礼子はAED代わりの銅板を、分子レベルまで微細に分解し、最初から何もなかったかのように空気中へと消去した。そして、自分が生成した、冷たくも滑らかな手触りを持つ機能美溢れる大理石調の椅子に、まるでお気に入りのオフィスチェアにでも座るかのように優雅に腰を下ろした。
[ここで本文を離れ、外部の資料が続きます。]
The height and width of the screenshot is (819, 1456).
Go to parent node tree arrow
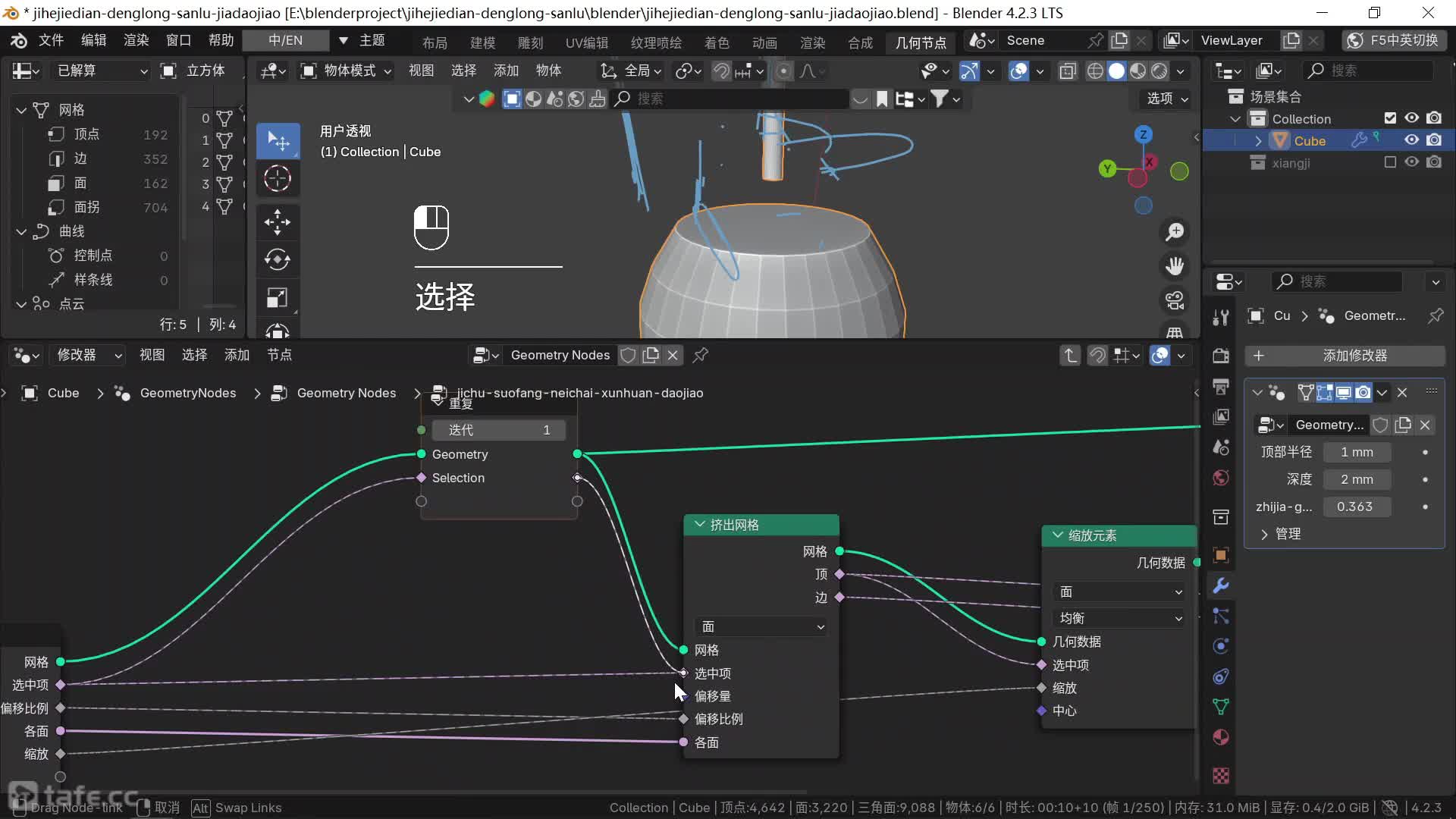1070,355
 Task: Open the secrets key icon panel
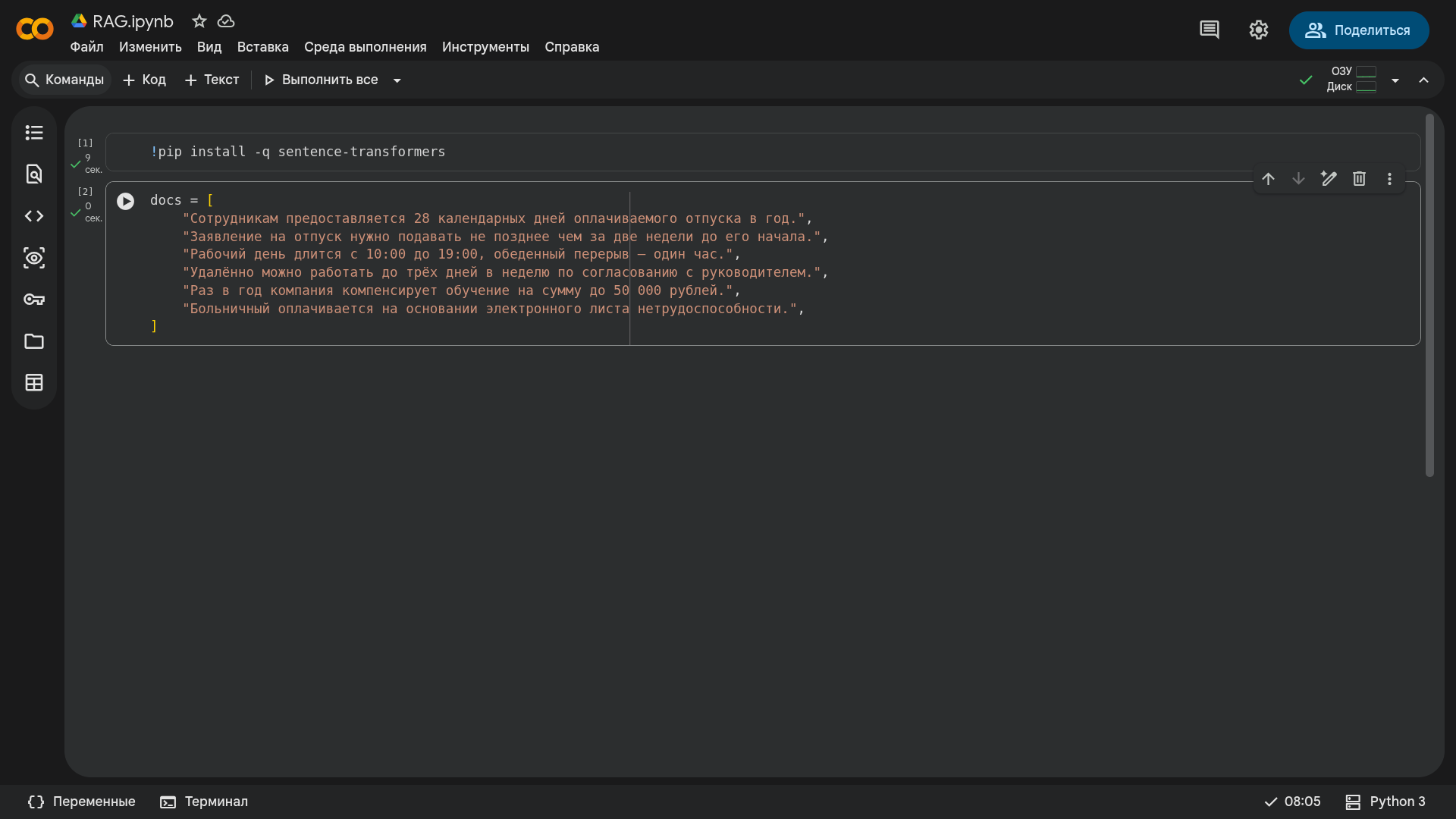pyautogui.click(x=34, y=300)
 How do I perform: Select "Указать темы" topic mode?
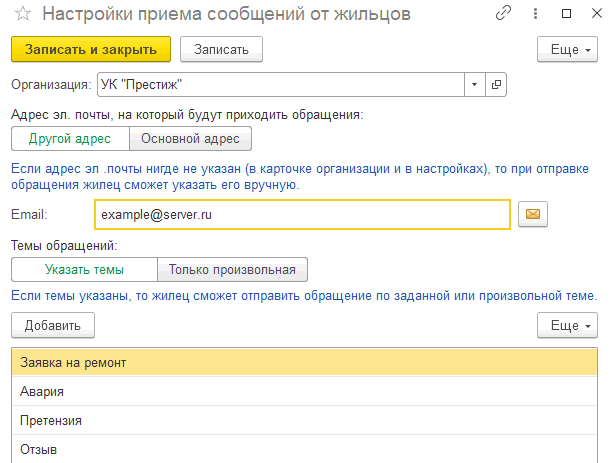(x=84, y=269)
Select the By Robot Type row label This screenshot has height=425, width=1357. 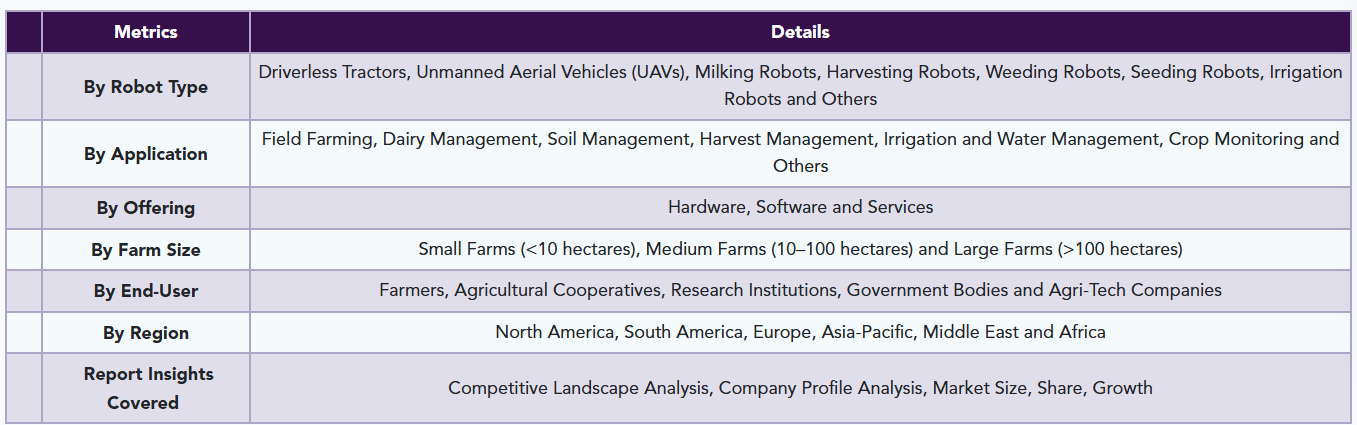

「どうやら、峠は越えて一息ついたようね。……さて、カノンさん。周囲の状況が落ち着いたら、改めてこの施設の、文書化された正しい治療方針と、私が適切な手続きを経ずにここへ連れてこられた法的根拠について、もう一度じっくりと話し合いましょうか」
礼子の顔に浮かんだアルカイックスマイルが、静まり返った白い部屋の中で、どこまでも怪しく、そして誰よりも理性的に輝いていた。その表情は、不当な拘束に屈することのない強靭な意志と、これから始まる「管理側」への徹底した逆襲を予感させていた。